This afternoon we turned our hand to making flapjacks. I’ve recently acquired a new flapjack recipe and was keen to try it out. I love cooking with my mindees, it’s not only therapeutic and interactive but arms them with a wide range of skills too. They were a roaring success and (after retaining a couple myself!) were sent home for parents to enjoy too. Baking, other than producing yummy things to eat, provides the children with a great opportunity to learn –
Cooking provides great opportunities to help children learn mathematical vocabulary such as ‘more than’ or ‘less than’ than when weighing ingredients.
Children gain experience in counting and recognising numbers. Children also learn about shapes such as cutting flapjacks into rectangles and discussing how many corners or sides they have.
Children can learn lots of new words whilst cooking. They can learn what a recipe looks like and learn that you need to follow instructions in order to achieve the required result.
Children can learn the names of ingredients and words like sieve, whisk, stir, mix, roll and melt. They can look for words on packets like eggs and sugar and try to find these words in the recipe.

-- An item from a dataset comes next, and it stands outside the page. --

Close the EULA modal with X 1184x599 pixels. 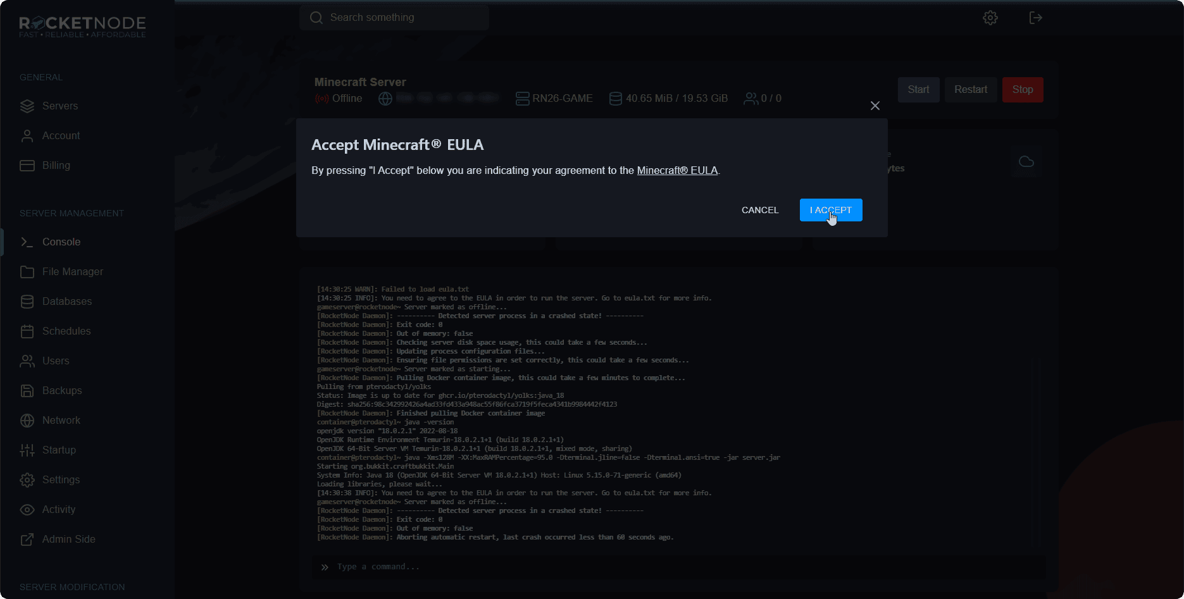pos(875,106)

Science plays a big part in cooking. It involves the concept of changing materials: liquid cake mix becomes a solid through baking, juice can become ice lollies when frozen and chocolate melts when heated.

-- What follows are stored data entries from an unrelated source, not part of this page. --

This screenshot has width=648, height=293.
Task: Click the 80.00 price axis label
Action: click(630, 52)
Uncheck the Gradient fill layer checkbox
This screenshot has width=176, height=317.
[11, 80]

Children love to get involved in weighing ingredients and mixing. Tasks such as holding a spoon, mixing, beating, shaking, pouring, rolling or cutting help develop their fine motor skills. They can also smell and feel the ingredients which help to improve their senses.
Emotional and Social Development
Children learn to share and how to take turns. When the cooking is over, you can sit down and enjoy eating together.